Insomma è una valanga quella dei NO al Disegno di Legge Gelmini che va da un capo all'altro della penisola e che supera i confini nazionali e si collega alle rivolte studentesche che stanno infiammando l'Inghilterra e la Francia: a Parigi uno striscione contro il governo Berlusconi è stato calato dall'Arco di Trionfo. Il che conferma che il respiro di questo movimento vasto e di lunga durata, va oltre la lotta per dire NO ai tagli e alla privatizzazione, oltre la lotta per il ritiro del DDL, le dimissioni del ministro e del governo in carica, perché è in gioco: "La più grande rapina della storia del nostro paese: il furto del nostro futuro". A questo proposito i giovani della "Rete della conoscenza" sottolineano: "Le dimissioni di Berlusconi non risolvono il problema del berlusconismo... La caduta dell'esecutivo deve significare la caduta di tutte le leggi ingiuste, che privatizzano i beni comuni come l'acqua o che tagliano risorse da destinare alla società per dirottarle sulle scuole ed università private (265 milioni nell'ultima finanziaria di Tremonti), sulle spese di guerra o per grandi opere inutili e dannose". Per questo ribadiscono: "La vera opposizione siamo noi", "Occorre passare dalla Resistenza alla Riscossa", "Tutti a Roma per chiedere le dimissioni di Berlusconi!". Il PMLI è con loro: buttiamo giù il neoduce Berlusconi e il suo governo di macelleria sociale. Per scuola e università pubbliche, gratuite e governate dalle studentesse e dagli studenti!

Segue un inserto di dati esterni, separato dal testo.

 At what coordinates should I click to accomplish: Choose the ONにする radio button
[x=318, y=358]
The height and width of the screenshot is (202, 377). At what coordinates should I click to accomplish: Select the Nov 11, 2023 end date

La via vincente è quella della lotta di classe, usando senza risparmio tutte le forme di lotta atte a raggiungere gli obbiettivi, come stanno facendo le masse studentesche. E infatti salutiamo positivamente lo sviluppo dei metodi di lotta, sempre più combattivi e di massa a cui ricorrono gli studenti decisi a non lasciarsi irretire e imprigionare nei limiti angusti e innocui in cui vorrebbero confinarli la destra e la "sinistra" borghese e apprezziamo la crescita degli obbiettivi di questa lotta di massa, specie tra i suoi settori più avanzati: dalla bocciatura della Gelmini si è allargata alla richiesta delle dimissioni dell'intero governo Berlusconi e al rigetto dell'intera legislazione neofascista approvata in questi anni. "L'auspicio del PMLI - si legge nel comunicato dell'Ufficio stampa del PMLI del 25 novembre - è che l'eroica lotta delle studentesse, degli studenti, dei precari e dei ricercatori vada fino in fondo, e che a essa si unisca la lotta delle masse lavoratrici, pensionate, disoccupate, precarie e di tutte le forze democratiche e antifasciste per un nuovo 25 Aprile per liberarsi del nuovo Mussolini, Berlusconi.